__ACTIVITY__. How many of the lines below hold "Given"? Only the number, please.

__Saved entries__.

▽

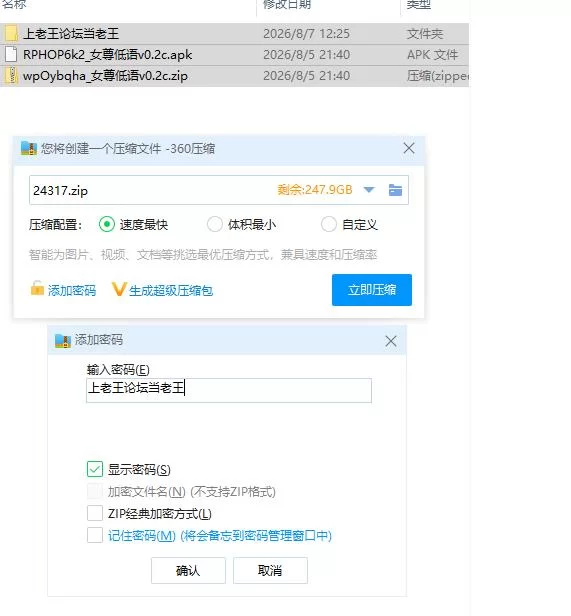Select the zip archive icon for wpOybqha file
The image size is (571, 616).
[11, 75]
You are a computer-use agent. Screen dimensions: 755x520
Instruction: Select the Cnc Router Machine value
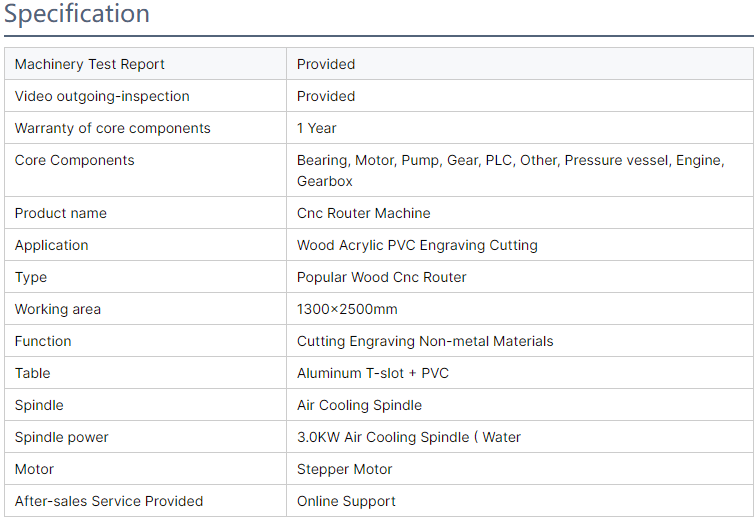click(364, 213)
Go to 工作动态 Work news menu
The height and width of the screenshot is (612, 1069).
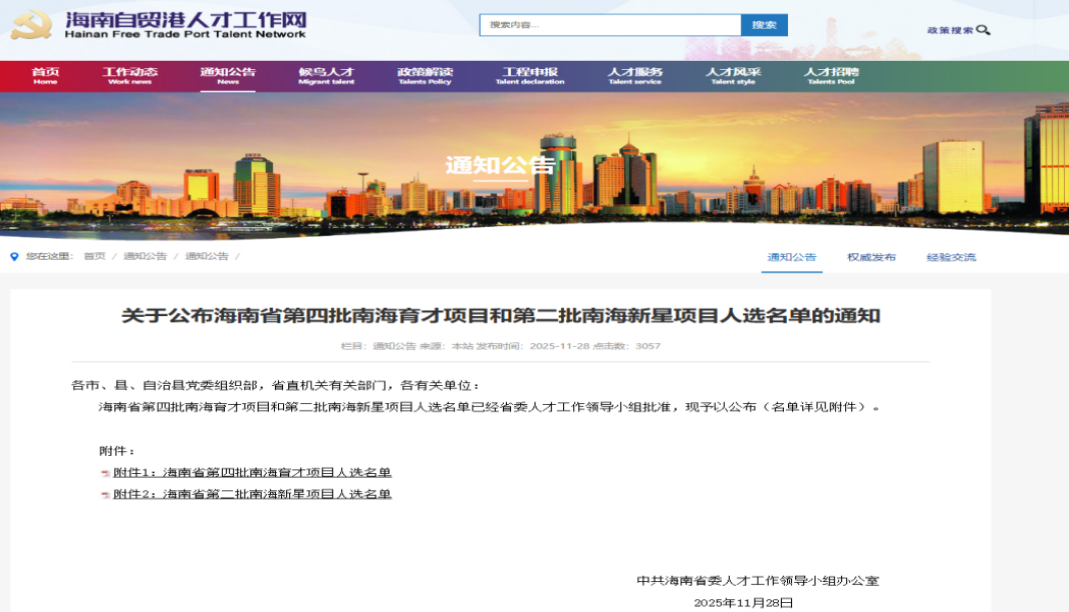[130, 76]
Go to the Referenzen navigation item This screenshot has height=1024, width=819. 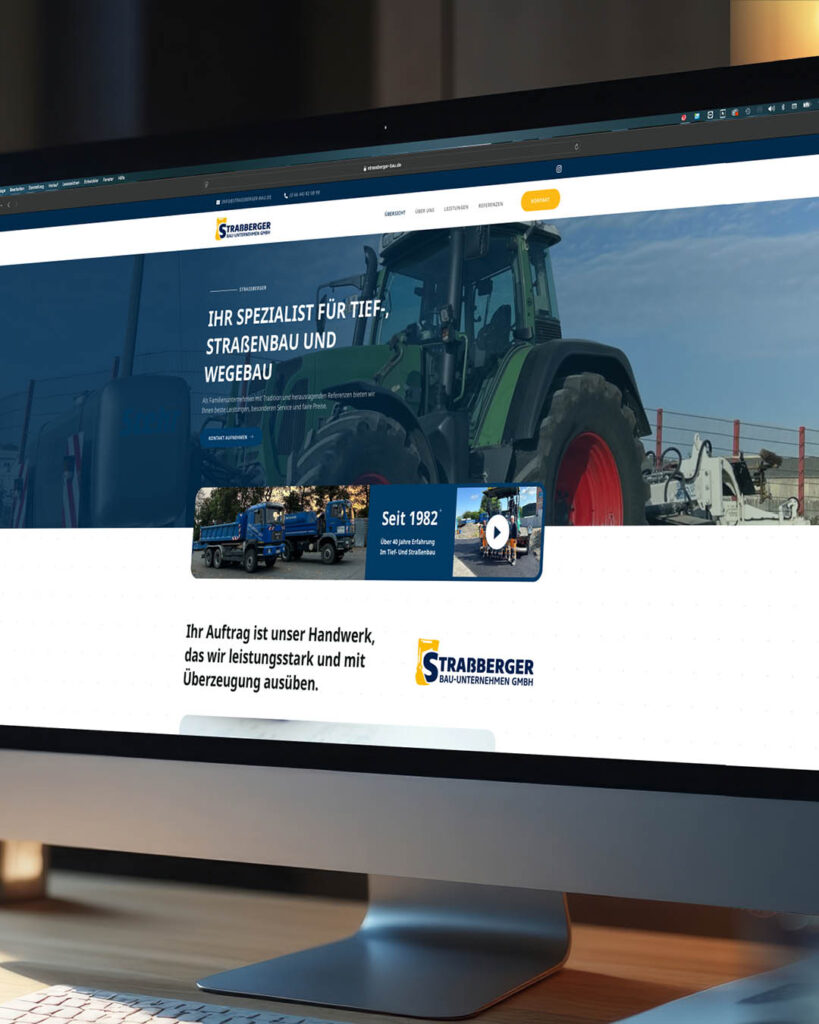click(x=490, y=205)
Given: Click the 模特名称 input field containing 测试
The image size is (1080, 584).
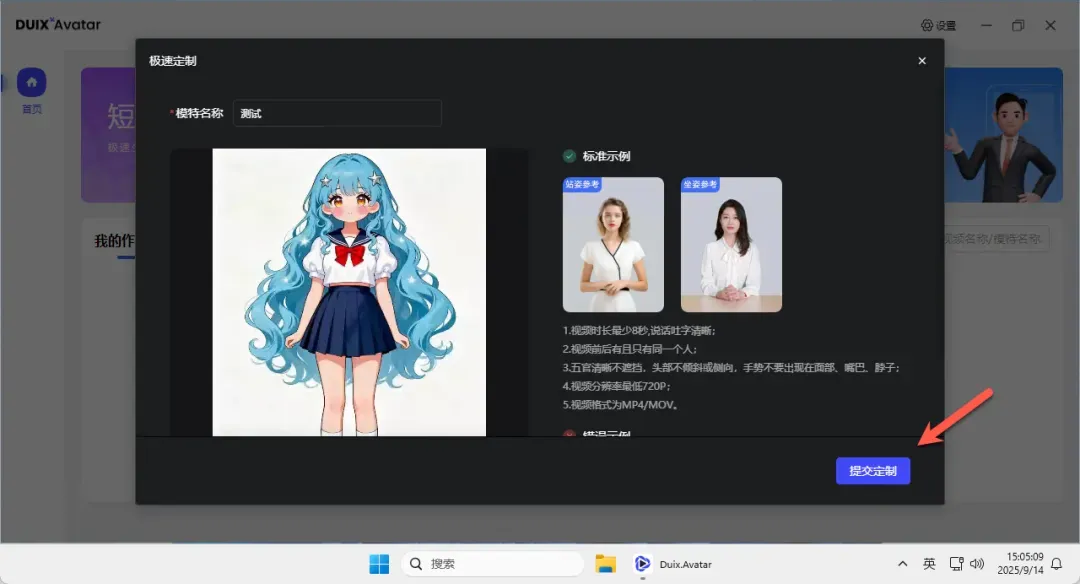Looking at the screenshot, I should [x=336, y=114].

△
▽

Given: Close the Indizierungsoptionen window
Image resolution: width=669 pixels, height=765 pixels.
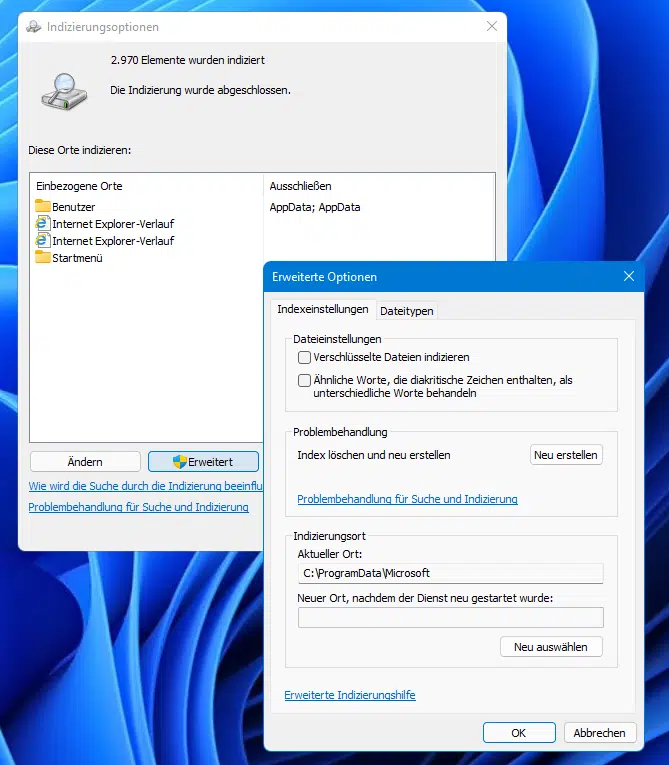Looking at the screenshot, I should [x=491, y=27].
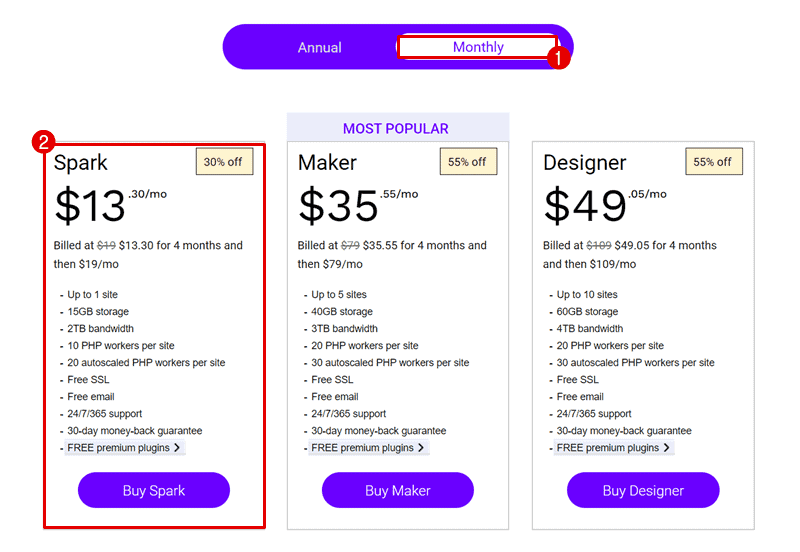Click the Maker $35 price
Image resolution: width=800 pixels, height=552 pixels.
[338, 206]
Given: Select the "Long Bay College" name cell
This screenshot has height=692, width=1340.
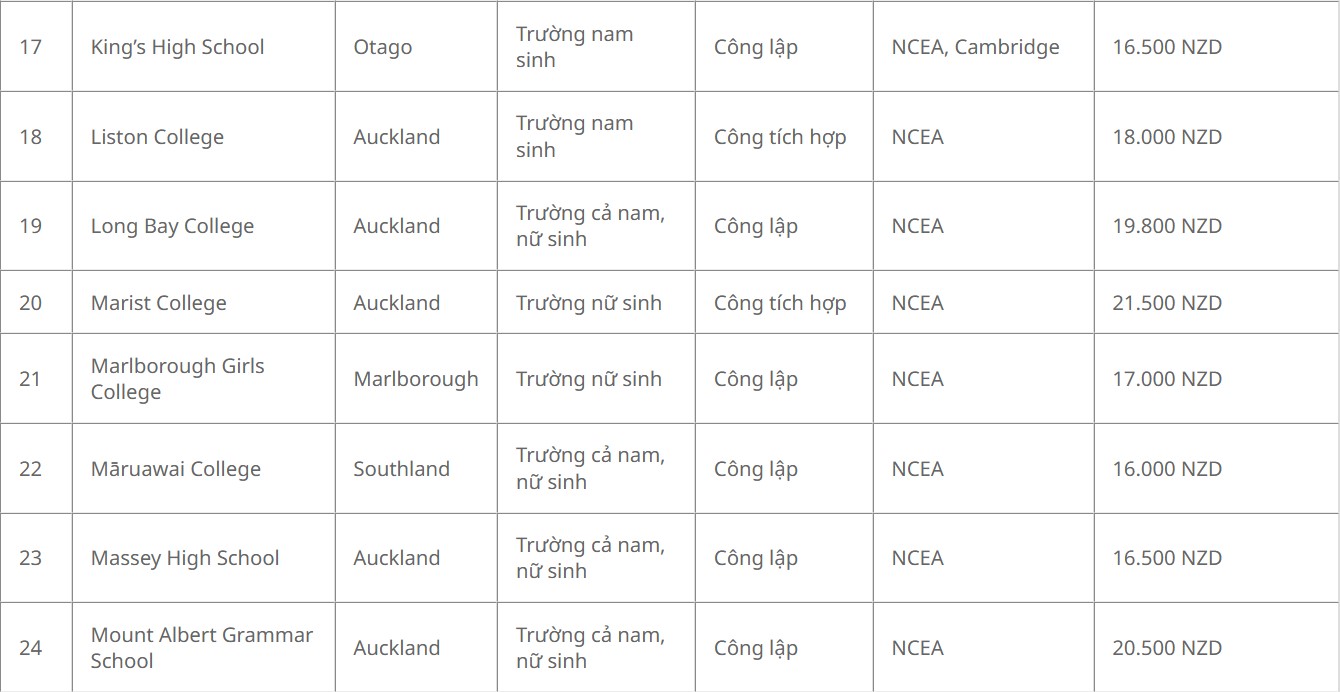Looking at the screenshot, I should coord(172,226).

△

__TASK OUTPUT__. 3